Labor power as a social relation

by Jehu

If my reading of Postone on the transformation problem in my last post is correct, the trajectory of the capitalist mode of production becomes a lot clearer. Capital is not concerned with the production of value generally but only with the production of value in the form peculiar to the mode of production, i.e., the value of labor power (wages). In turn, the production of value in the form peculiar to the capitalist mode of production (wages) mediates the production of material wealth generally within the mode of production. What matters is not the production of material wealth as such, but the production of material wealth only insofar as it is required for production of labor power, the peculiar capitalist commodity.

Does capital produce labor power in the sense that it produces shoes or houses? I have previously assumed that labor power, understood transhistorically as the capacity to labor, is not itself the product of capital, but Postone has caused me to reconsider. According to Postone, no category of discussed in Capital should be understood transhistorically, but only in its specific historical context. This holds true for labor power within the capitalist mode of production as well.

Within the capitalist mode of production labor power is not a natural, transhistorical category similar to, for instance, the labor power of a peasant or slave. It is a peculiar social relation unique to and only produced within the capitalist mode of production.

As Postone puts it,

“Marx takes the term [commodity] and uses it to refer to the most basic social relation of capitalist society, its fundamental form of social mediation and structuring principle.”

Labor power is the most basic social relation of capitalist society, its fundamental form of social mediation and its structuring principle. It is not a thing, like houses or shoes, but a social relation that appears in the form of a thing. This is a very different conception of labor power than the one I am use to. I don’t know about you, but I have tended to think about labor power as a thing, owned by the worker, that can be sold by her and purchased by the capitalist.

But if labor power is a social relation, how does one sell one’s social relations? How can a capitalist purchase your social relations? The entire idea seems bizarre.

In Capital, labor power is not the individual labor capacity of a producer, it is directly social. It is this social relation, not the individual socially necessary labor times of ordinary commodities, that mediates the production of material wealth. This social relation, like all social relations is composed of many individuals, but, unlike other social relations, labor power mediates the production of material wealth and determines the structure of society generally.

For all intents and purposes, labor power is the world:

“In a society in which the commodity [labor power] is the basic structuring category of the whole, labor and its products are not socially distributed by traditional norms, or overt relations of power and domination, as is the case in other societies. Instead, labor itself constitutes a new form of interdependence, where people do not consume what they produce, but where, nevertheless, their own labor or labor-products function as a quasi-objective means of obtaining the products of others.”

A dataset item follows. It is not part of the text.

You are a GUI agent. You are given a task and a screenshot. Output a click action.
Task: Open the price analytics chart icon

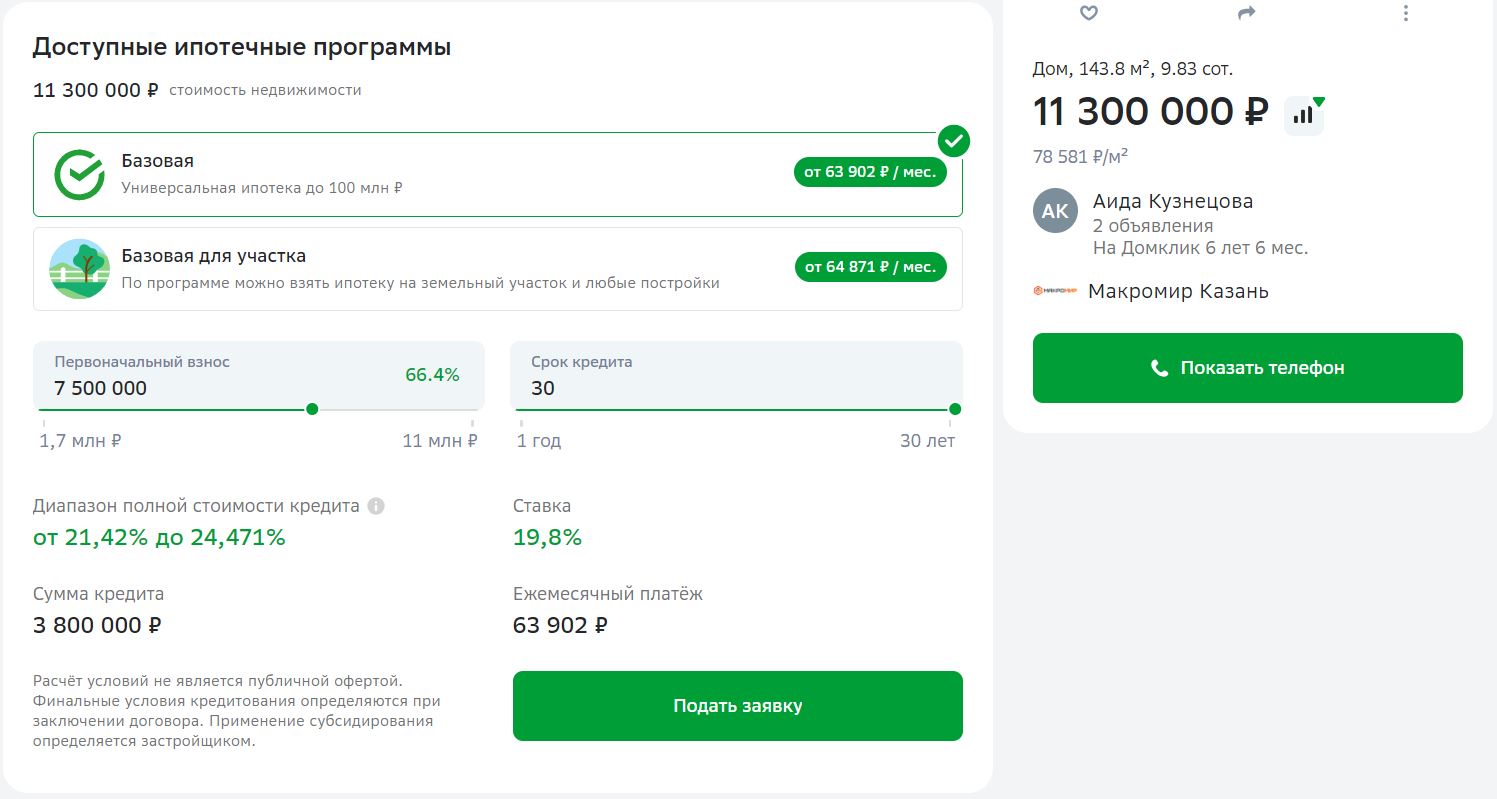1303,115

We saw previously that the value of labor power comes to be expressed as the prices of ordinary commodities and thus to mediate their production. Essentially, within the capitalist mode of production labor power over-writes the individual socially necessary labor times required for production of ordinary commodities with the socially necessary labor time required for its own production.

Postone also argues it likewise comes to preempt previous forms of social mediation — and constitutes, “a new form of social interrelatedness.”